# start of Text excerpt

In the Matter of the Arbitration
of a Dispute Between
RICHLAND CENTER DEPARTMENT OF PUBLIC WORKS EMPLOYEES LOCAL 2387-A, AFSCME, AFL-CIO
CITY OF RICHLAND CENTER (DEPARTMENT OF PUBLIC WORKS)
Mr. David White, Staff Representative, Wisconsin Council 40, AFSCME, AFL-CIO, 8033 Excelsior Drive, Suite B, Madison, Wisconsin 53717-1903, appearing on behalf of the Union.
Boardman, Suhr, Curry & Field, Attorneys at Law, Firstar Plaza, Suite 410, One South Pinckney Street, P. O. Box 927, Madison, Wisconsin 53701-0927, by Mr. Stephen C. Zack, appearing on behalf of the City.
The City of Richland Center, hereafter the City or Employer, and Richland Center Department of Public Works Employees Local 2387-A, AFSCME, AFL-CIO, hereafter the Union, are parties to a collective bargaining agreement which provides for the final and binding arbitration of grievances. The Union, with the concurrence of the City, requested the Wisconsin Employment Relations Commission to appoint a staff member as a single, impartial arbitrator to resolve the instant grievance. Hearing was held on April 26, 1995, in Richland Center, Wisconsin. The hearing was not transcribed and the record was closed on May 11, 1995, upon receipt of post-hearing briefs.

# end of Text excerpt

### Exercise requirements
**a.** Answer these questions about the arbitration excerpt:
(i) Which attorney appeared on behalf of the City?
(ii) On what date and in what place was the hearing held?
(iii) When was the record closed?
**b.** Write the next part of the arbitration excerpt, starting after its final sentence.

# start of Data supplied

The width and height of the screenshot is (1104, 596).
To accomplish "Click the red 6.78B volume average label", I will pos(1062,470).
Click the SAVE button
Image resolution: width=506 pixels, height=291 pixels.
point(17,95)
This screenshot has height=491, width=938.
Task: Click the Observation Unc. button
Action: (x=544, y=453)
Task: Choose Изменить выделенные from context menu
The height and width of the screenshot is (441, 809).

# end of Data supplied

### Exercise results
**a.**
(i) Mr. Stephen C. Zack
(ii) April 26, 1995, in Richland Center, Wisconsin
(iii) May 11, 1995

**b.**
The Union frames the issue as follows:
Did the Employer violate the collective bargaining agreement and/or past practice when it terminated the practice of allowing employes to use the Wastewater Shop for minor maintenance of their personal vehicles?
If so, what is the appropriate remedy?
The Employer frames the issue as follows:
Is the City permitted to not allow employes the personal use of the City's equipment and/or facilities?
The Arbitrator frames the issue as follows: (1)
Did the Employer violate the collective bargaining agreement and/or past practice when it notified employes that employes could not use the wastewater plant garage for the minor maintenance of their personal vehicles?
If so, what is the appropriate remedy?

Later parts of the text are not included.